• [Provided information]

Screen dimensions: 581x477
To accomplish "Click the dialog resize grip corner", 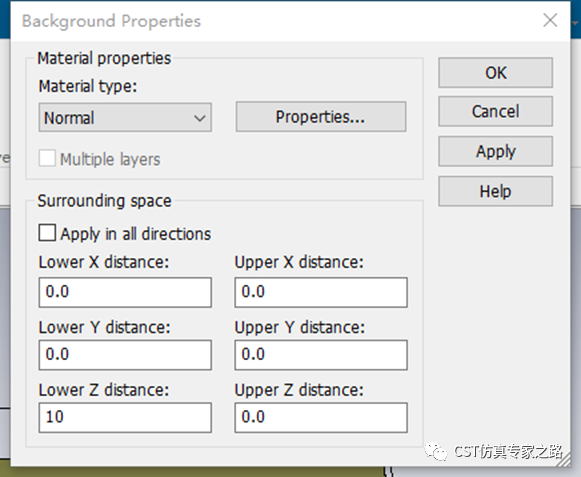I will (x=563, y=459).
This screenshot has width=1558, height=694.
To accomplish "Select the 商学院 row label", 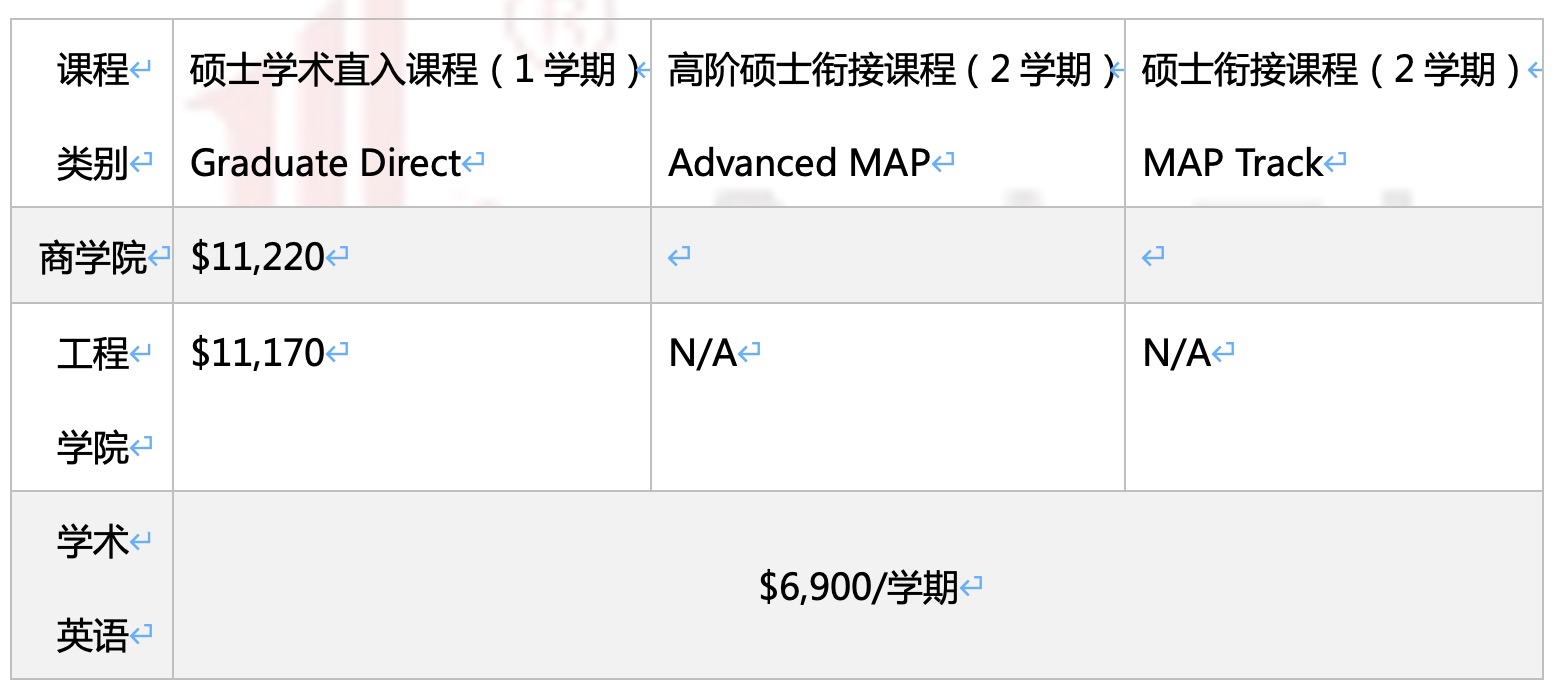I will pyautogui.click(x=93, y=259).
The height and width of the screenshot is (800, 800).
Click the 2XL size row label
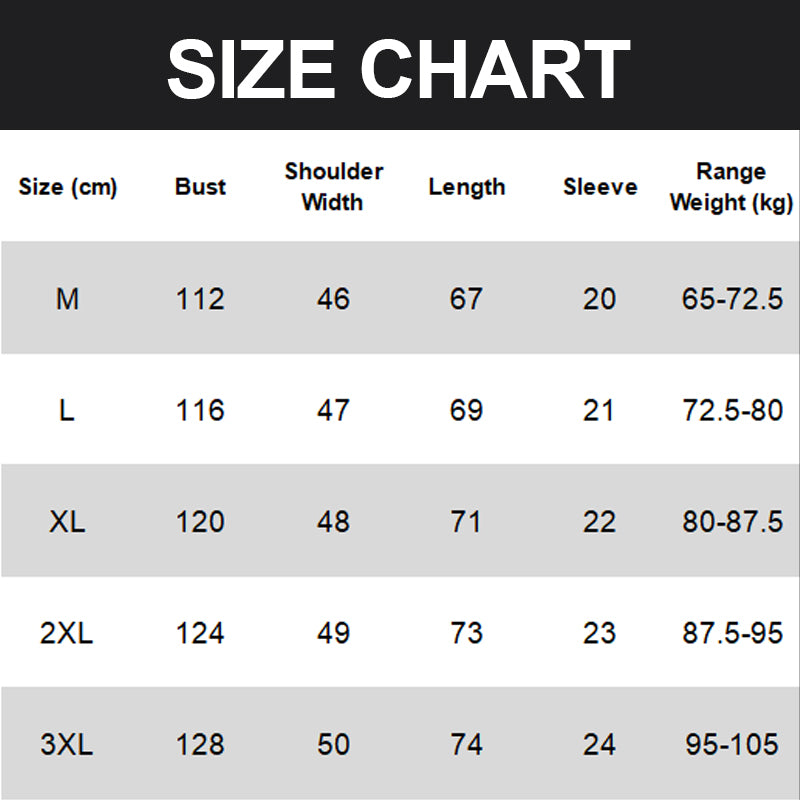point(67,633)
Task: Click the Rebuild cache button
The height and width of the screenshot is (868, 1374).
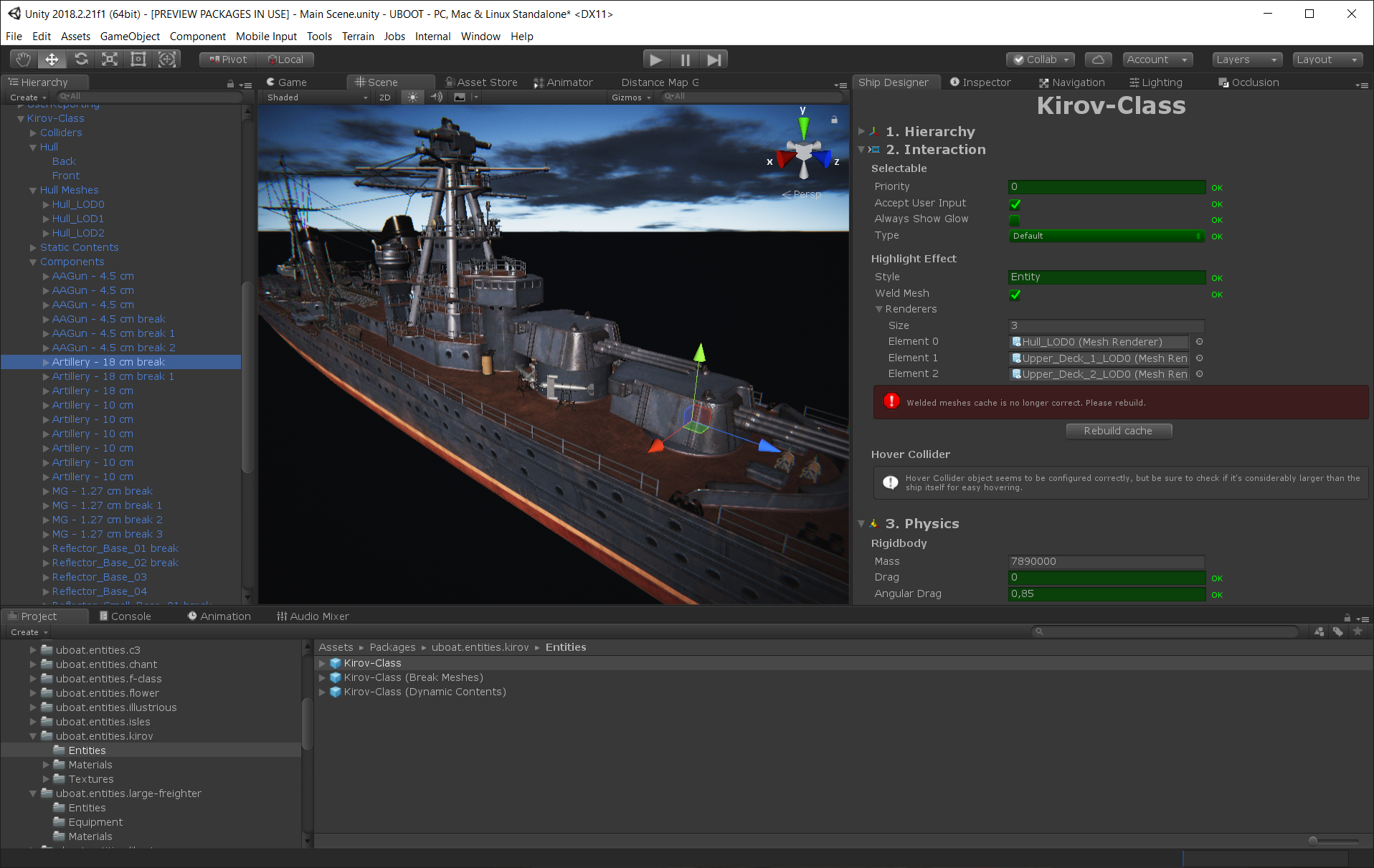Action: [1118, 431]
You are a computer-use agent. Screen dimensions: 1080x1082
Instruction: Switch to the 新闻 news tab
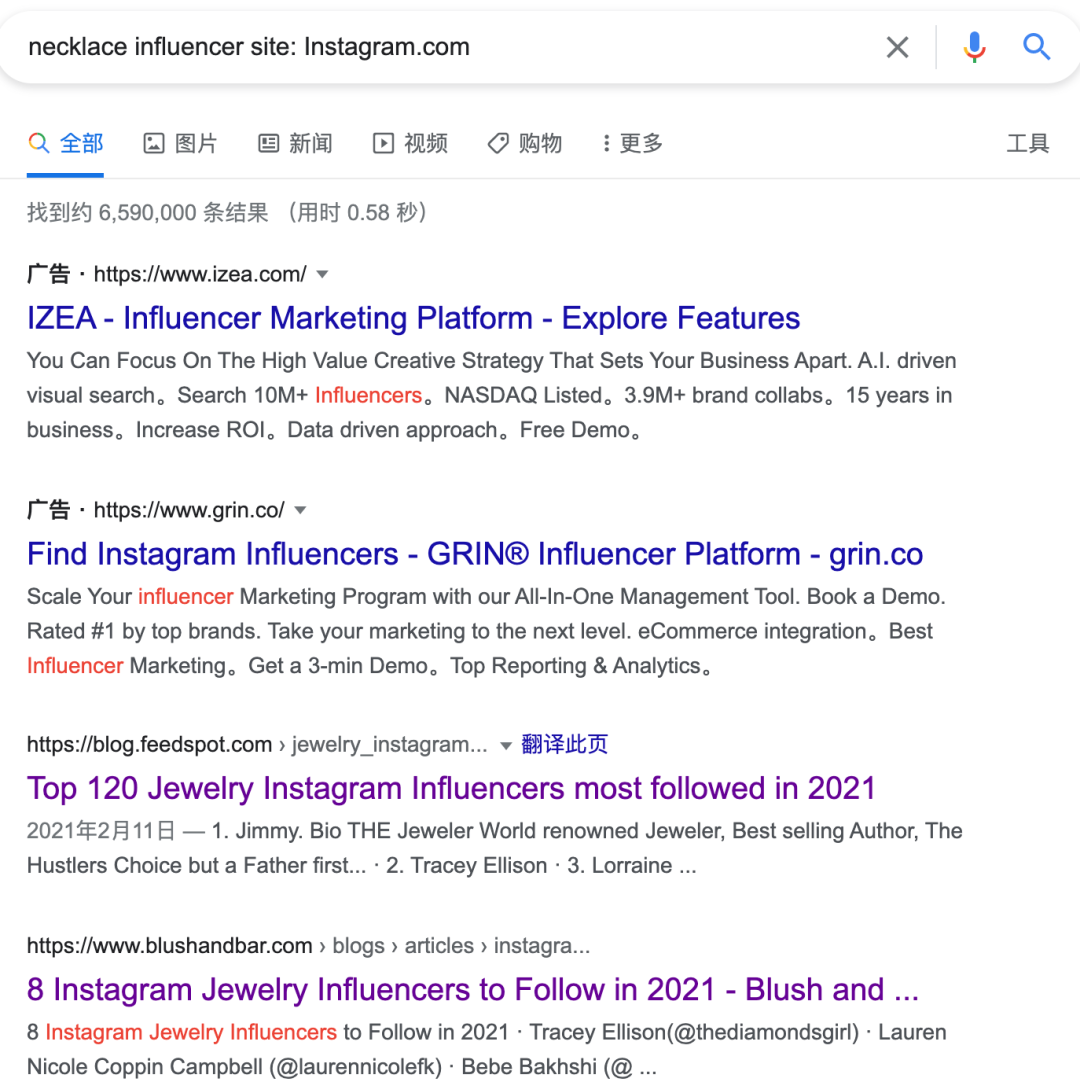point(295,144)
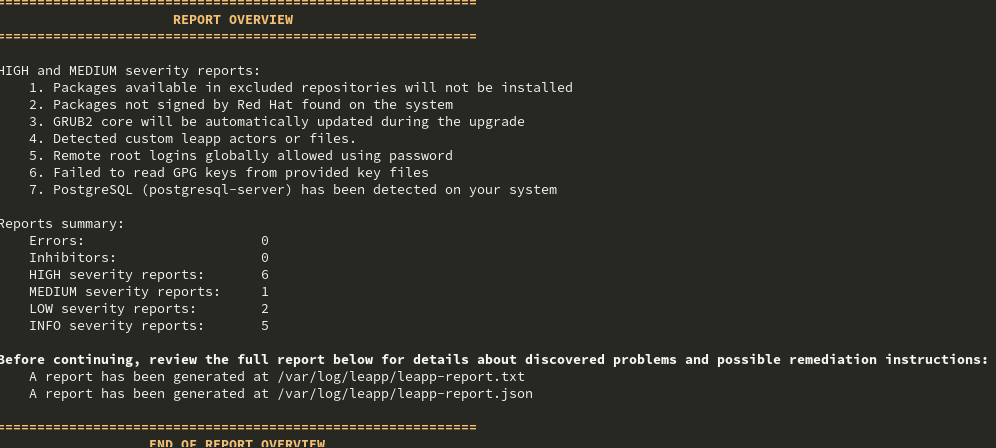Click the HIGH severity reports count 6
Image resolution: width=996 pixels, height=448 pixels.
[x=265, y=275]
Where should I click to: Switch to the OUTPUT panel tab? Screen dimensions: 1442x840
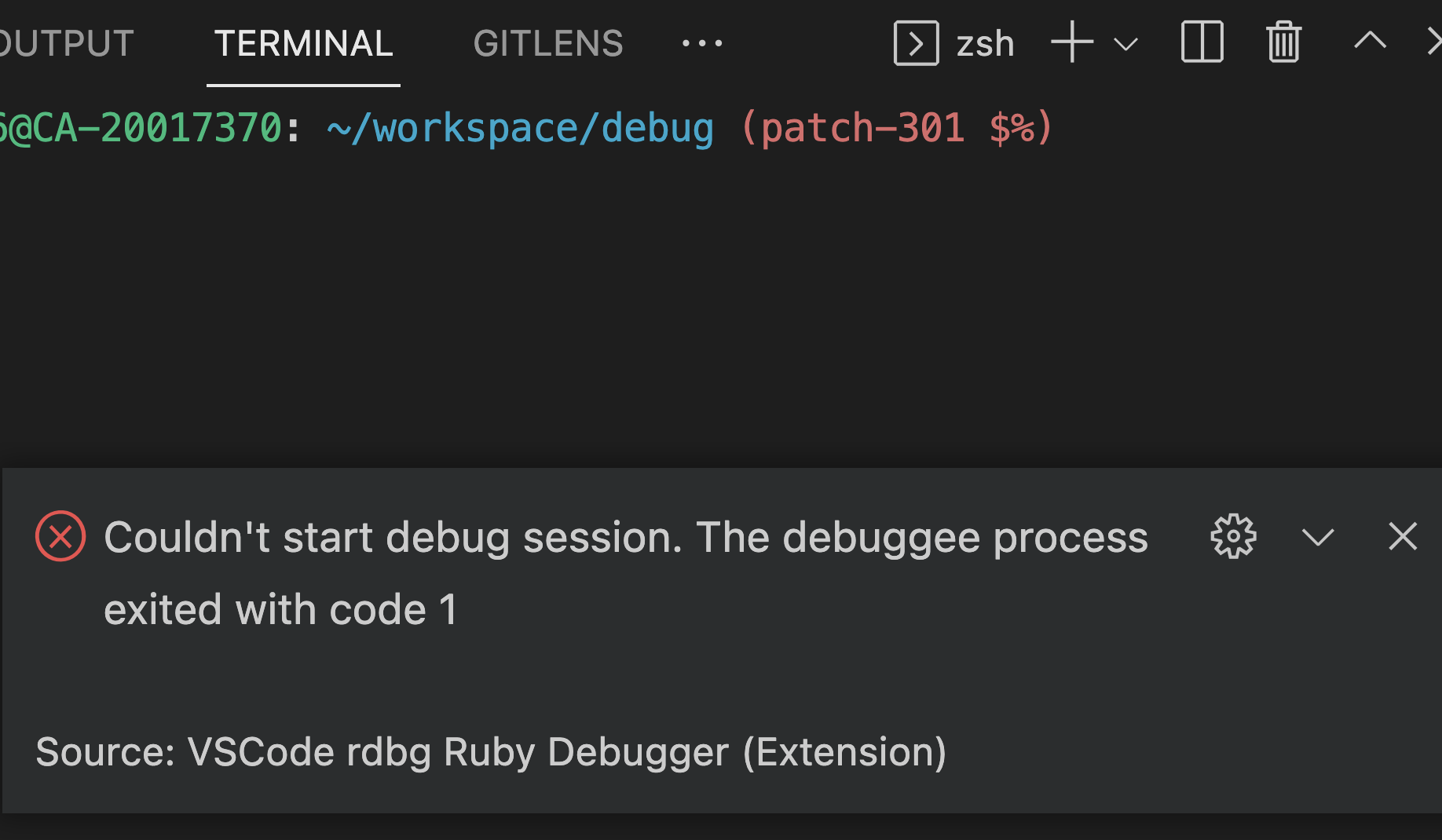pos(66,43)
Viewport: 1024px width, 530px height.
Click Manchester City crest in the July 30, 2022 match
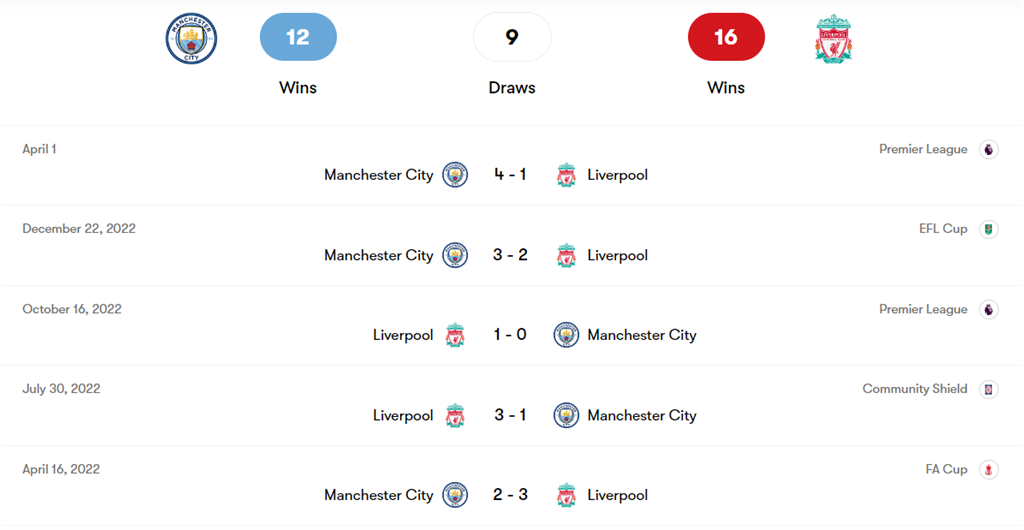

• [Assigned task]
I need the lines from the one holding "Where should I" through the last line of the entries set down exactly, with every picture left out.

• [Answer to the problem]
Where should I click to: Switch to the OUTPUT panel tab? Screen dimensions: 1442x840
pos(66,43)
Viewport: 1024px width, 530px height.
Click Manchester City crest in the July 30, 2022 match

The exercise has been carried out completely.